> [Text]:
————
Mid-Atlantic Consortium Newsletter Summer 2013

Community Representatives Reviewing Research

Reverend Charles GoodsThe Rev. Charles Goods volunteers his time looking out for thousands of research participants each year.

Goods, leader of the Christian Temple Baptist Church in Baltimore, has served as a community representative on one of the six institutional review boards (IRBs) at The Johns Hopkins Hospital and the Johns Hopkins University School of Medicine for nearly nine years. The IRBs are charged with reviewing and approving research projects involving human subjects, including studies at the Kennedy Krieger Institute.

“One of my major concerns is informed consent,” Goods says, “making sure forms contain all of the main points participants need to know in a format they can understand.” Consent forms can get so technical that they almost resemble legal documents, he adds.

Most people are willing to participate in research studies once their doctors or the study principal investigators explain the details, Goods says. But after such a briefing, many go home with unanswered questions. Research studies should have a point person available to discuss participant concerns that crop up, he says.
————
> [Instructions]:
1 – Answer these questions using the newsletter article on community representatives reviewing research:
(a) Which church does Charles Goods lead?
(b) How many institutional review boards are there at The Johns Hopkins Hospital and the Johns Hopkins University School of Medicine?
(c) According to Goods, what should research studies have available for participants?
2 – Pick up the newsletter article on community representatives reviewing research and continue it from its final sentence.
None of the stored data is needed for this work.

[Stored data]
————
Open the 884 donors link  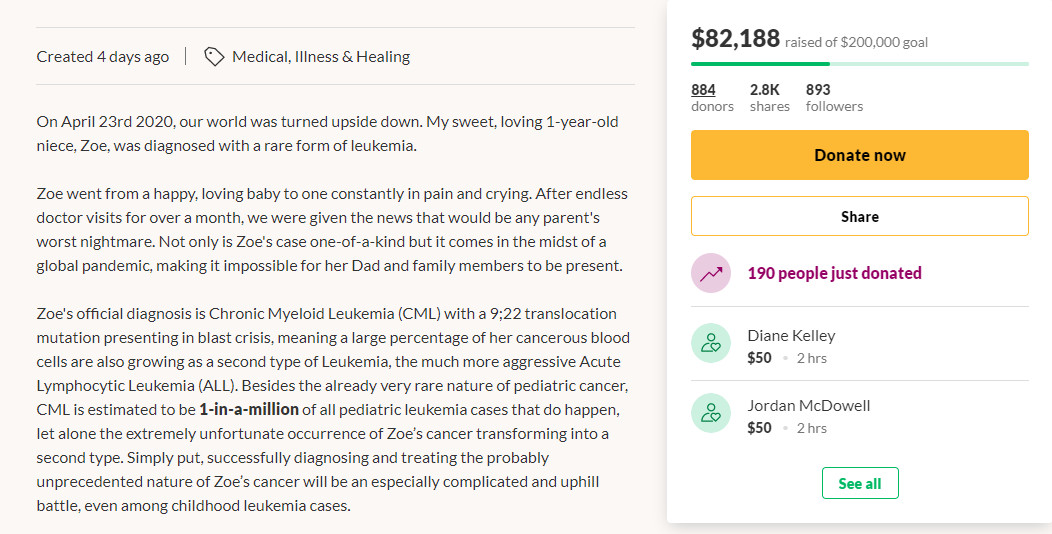pyautogui.click(x=703, y=90)
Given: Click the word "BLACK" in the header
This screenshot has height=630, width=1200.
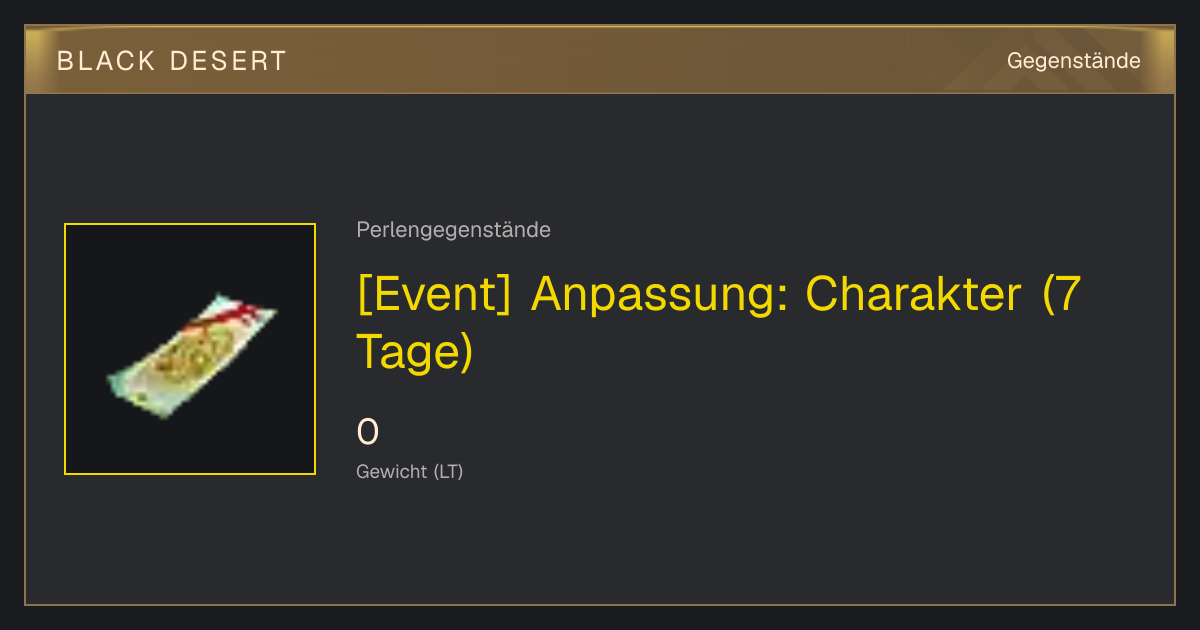Looking at the screenshot, I should coord(106,61).
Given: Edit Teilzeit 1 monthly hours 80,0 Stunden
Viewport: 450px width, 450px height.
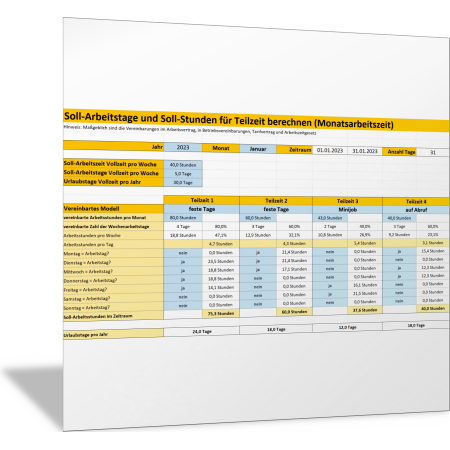Looking at the screenshot, I should click(183, 218).
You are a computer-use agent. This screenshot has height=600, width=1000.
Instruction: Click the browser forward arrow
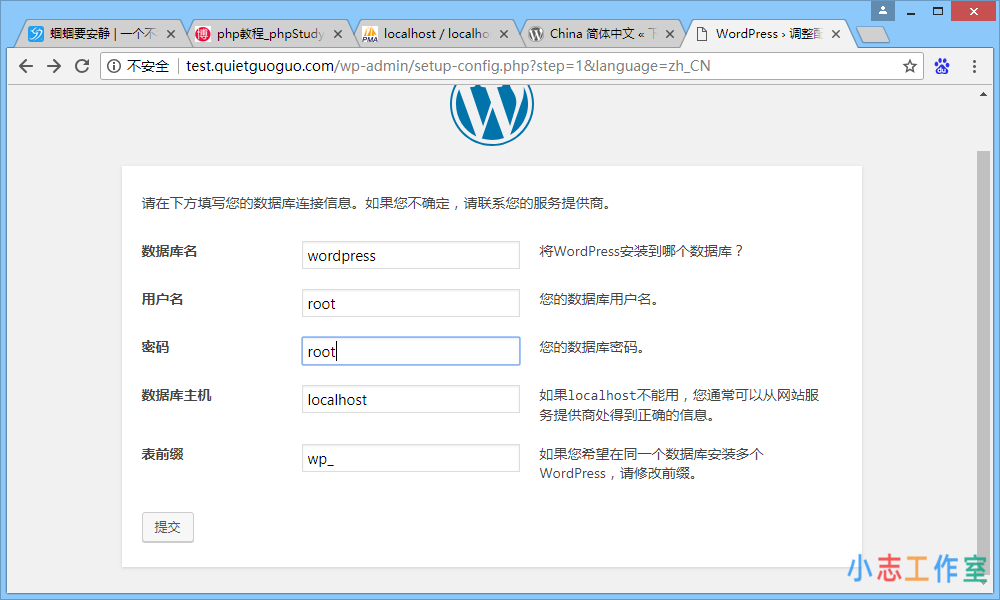[54, 66]
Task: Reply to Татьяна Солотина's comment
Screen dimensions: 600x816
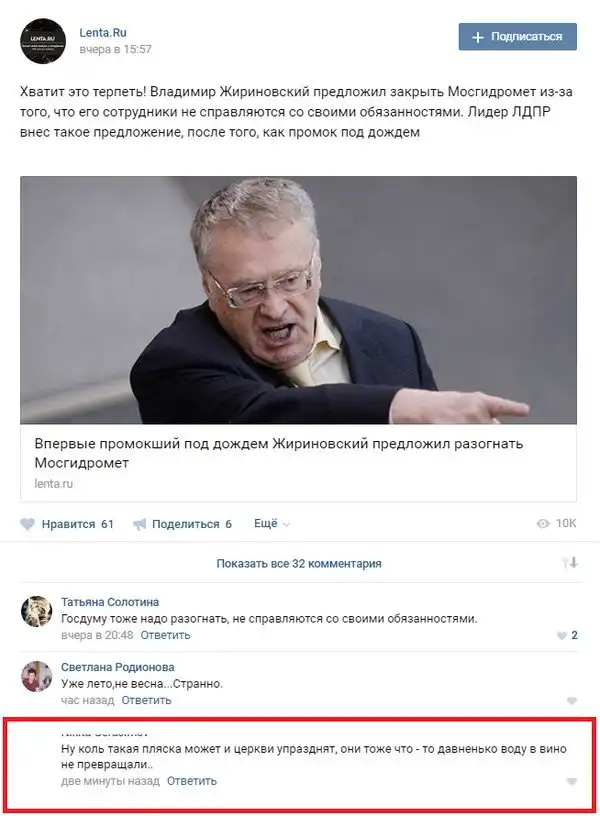Action: click(165, 635)
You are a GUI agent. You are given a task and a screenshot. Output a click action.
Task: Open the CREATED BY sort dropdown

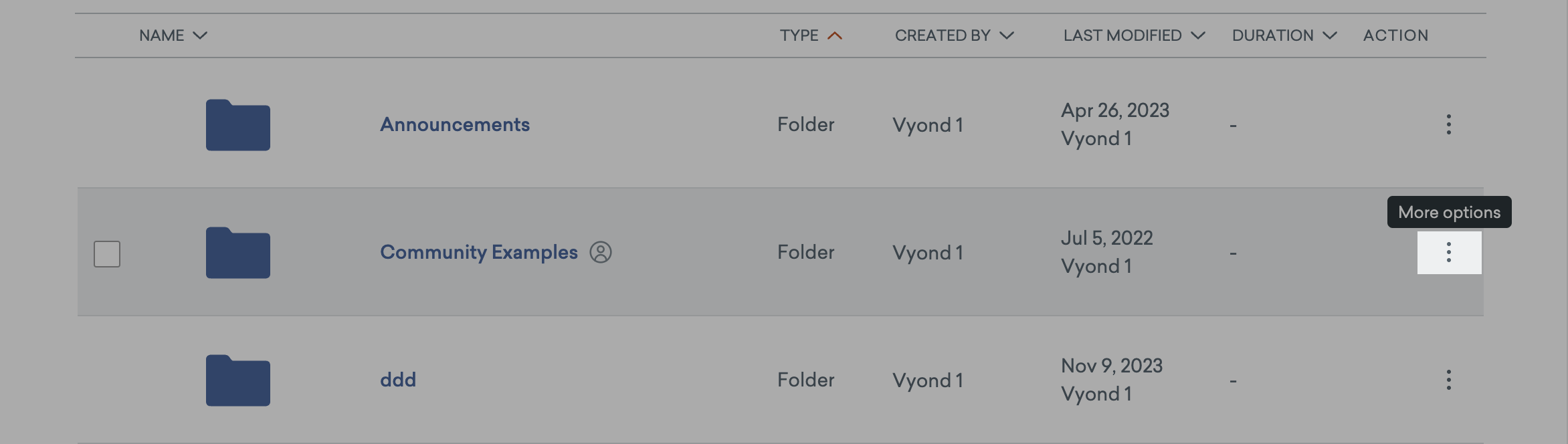click(1007, 35)
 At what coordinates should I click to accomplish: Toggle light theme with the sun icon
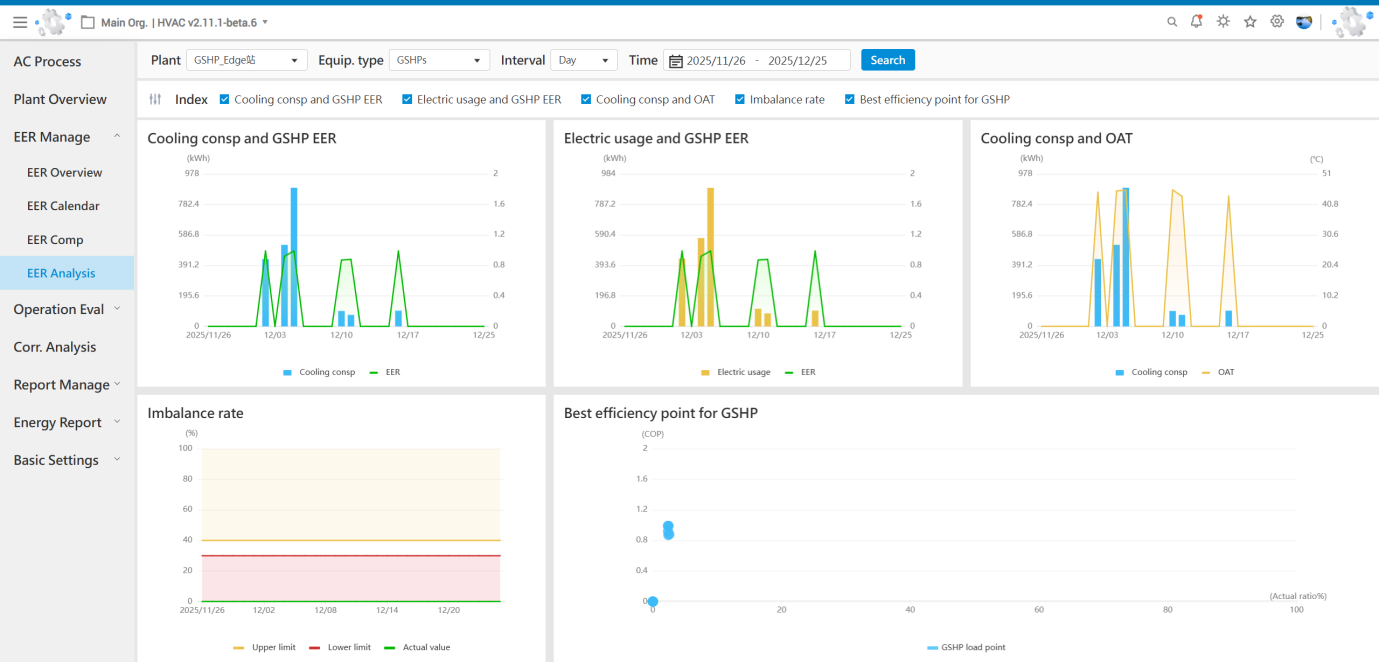[x=1223, y=22]
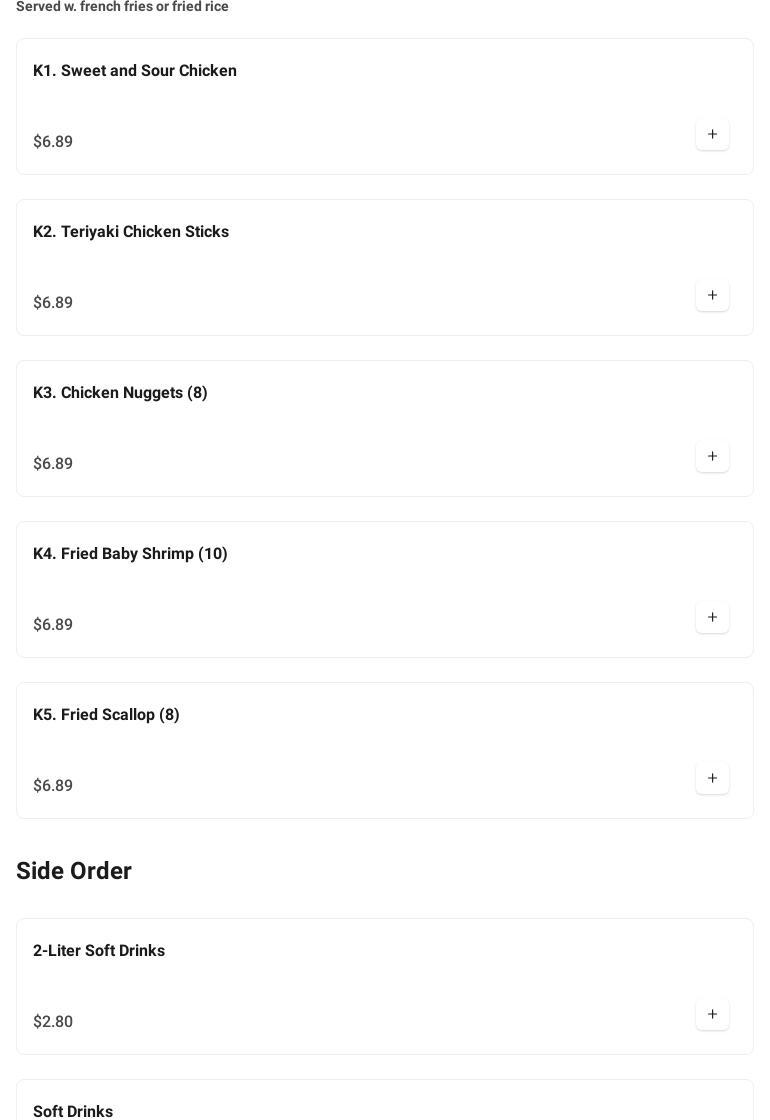Screen dimensions: 770x1120
Task: Click the Side Order section heading
Action: 74,871
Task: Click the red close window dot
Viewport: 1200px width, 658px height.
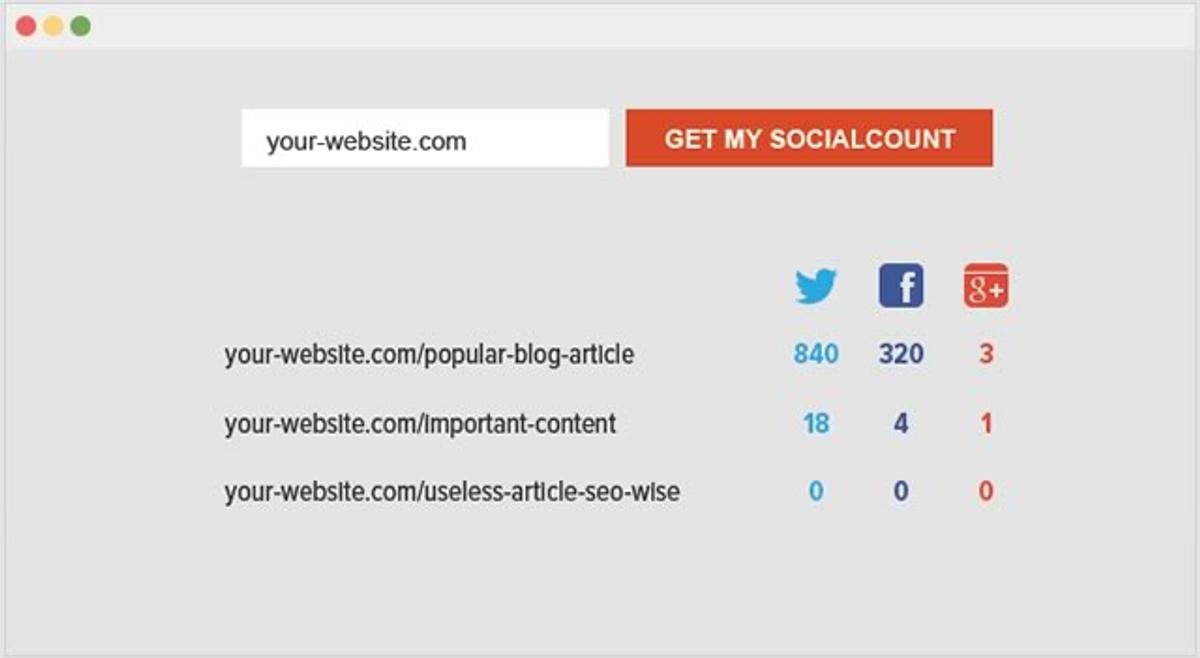Action: 26,26
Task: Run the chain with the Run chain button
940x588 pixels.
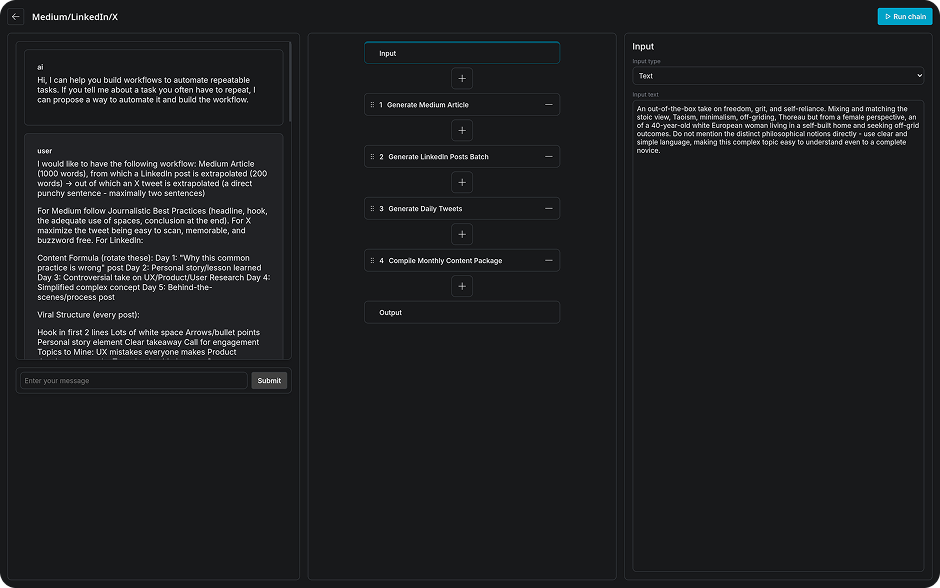Action: [x=904, y=17]

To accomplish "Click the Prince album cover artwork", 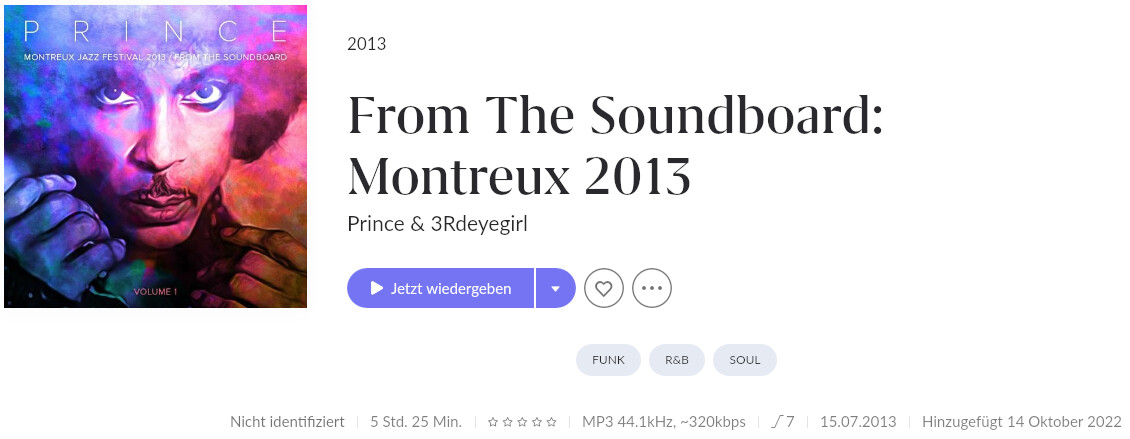I will (x=156, y=156).
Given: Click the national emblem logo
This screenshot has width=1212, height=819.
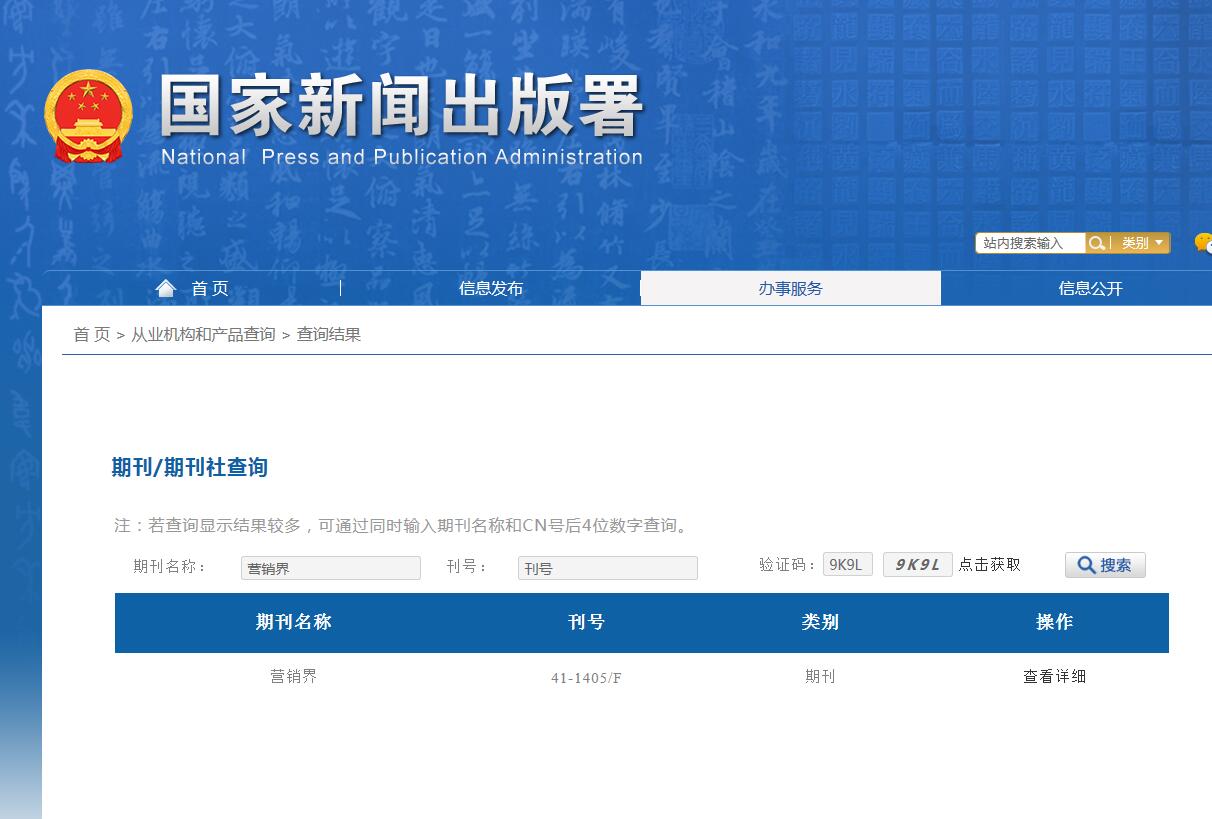Looking at the screenshot, I should pos(88,116).
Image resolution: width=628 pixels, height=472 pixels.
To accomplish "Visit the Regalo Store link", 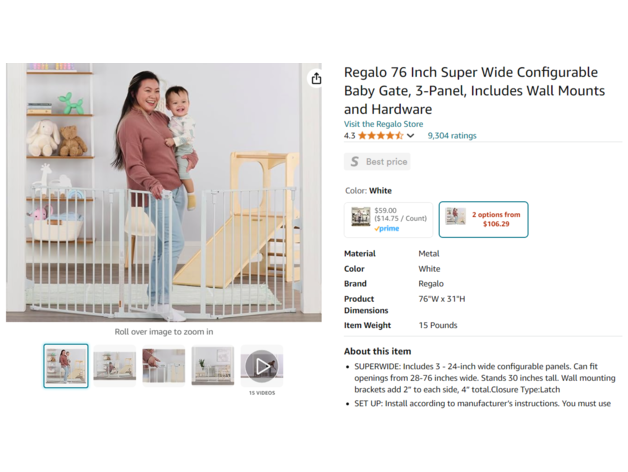I will pos(383,124).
————
> [Set of answers]:
1 –
(a) The Christian Temple Baptist Church in Baltimore.
(b) Six.
(c) A point person available to discuss participant concerns that crop up.

2 –
“Overall, I think members of the community have a much better understanding of medical research than they did 10 to 15 years ago,” Goods says. “We’ve come a long way in providing information, and research is seen as something that’s needed.” He noted, however, that “many people are still cautious because of what has happened in the past,” with studies like the Tuskegee syphilis experiment, in which the U.S. Public Health Service followed hundreds of men in Alabama with syphilis for years without treating them for it or informing them that they had the disease.

Goods himself grew up skeptical of medical research, but says he has since done a 180-degree turn. He has volunteered for two medical studies, and his wife and daughter also have participated in research efforts.

While most participants understand the value of medical research, they may not be aware of all of the different safeguards to protect them, Goods says. Scientific institutions could do a better job educating the community through advertising campaigns and other means that explain the research process as a whole, rather than just recruiting for specific studies, he says. “Johns Hopkins is doing a great job right now through the work of their community health organizations,” Goods says. “More programs of that nature need to be done.”